-- Start of Selection --

Corporations must have power to police leaks internally so newspapers will remain free to publish leaks
By Peter Scheer
California Attorney General Bill Lockyer wasted no time in filing criminal charges against former Hewlett-Packard Chairwoman Patricia Dunn, H-P’s senior legal counsel and three outside security consultants for alleged crimes committed in the course of an over-zealous effort to plug leaks in the H-P boardroom. Lockyer’s haste has nothing to do with the urgency of the case and everything to do with his running for state Treasurer in next month’s elections.
Is a criminal prosecution of H-P’s top officers overkill?
In assessing HP’s investigative techniques, I start from the proposition that public corporations are allowed to have secrets and to take measures to protect them. A corporate board needn’t function as openly as a city council. Indeed, depending on the circumstances, the disclosure of corporate secrets can be a violation of federal securities laws.

-- End of Selection --

Pick up the op-ed on the Hewlett-Packard leak investigation after its last sentence and continue it.

-- Start of Data block --

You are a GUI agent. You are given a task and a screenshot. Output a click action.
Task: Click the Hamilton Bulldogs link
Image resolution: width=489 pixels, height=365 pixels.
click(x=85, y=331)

-- End of Data block --

Right answer:
While corporations have a right to keep secrets, the press has a right to try to uncover them. There is a symmetry here that is, I believe, of constitutional dimension. The press, under the First Amendment, is generally free to publish stories containing corporate secrets (as long reporters break no laws in obtaining the information). On the other hand, corporations, because they have no recourse against the press, must have considerable latitude to prevent disaffected employees or board members from leaking.
The media’s relative freedom to publish leaks, whether from corporations or the Defense Department, is a function of corporations’ and government’s relative freedom to identify and punish leakers in their own ranks. If they were constrained in their ability to deter leaks internally, their claim to stop the press from publishing leaks would be much stronger, perhaps irresistible.
Hence the San Francisco Chronicle’s argument in the BALCO case that the Justice Department should be forced—before it can demand the outing of reporters’ confidential sources—to intensify the pressure on suspected leakers to confess to leaking grand jury transcripts.
Hence also the position of bloggers who resisted subpoenas from Apple Computer demanding the name of a company insider who leaked corporate documents containing alleged trade secrets. Lawyers for the bloggers argued, correctly in my view, that Apple should first be required to force its employees to submit to polygraph tests—and only after those fail to ID the leaker could Apple subpoena the bloggers.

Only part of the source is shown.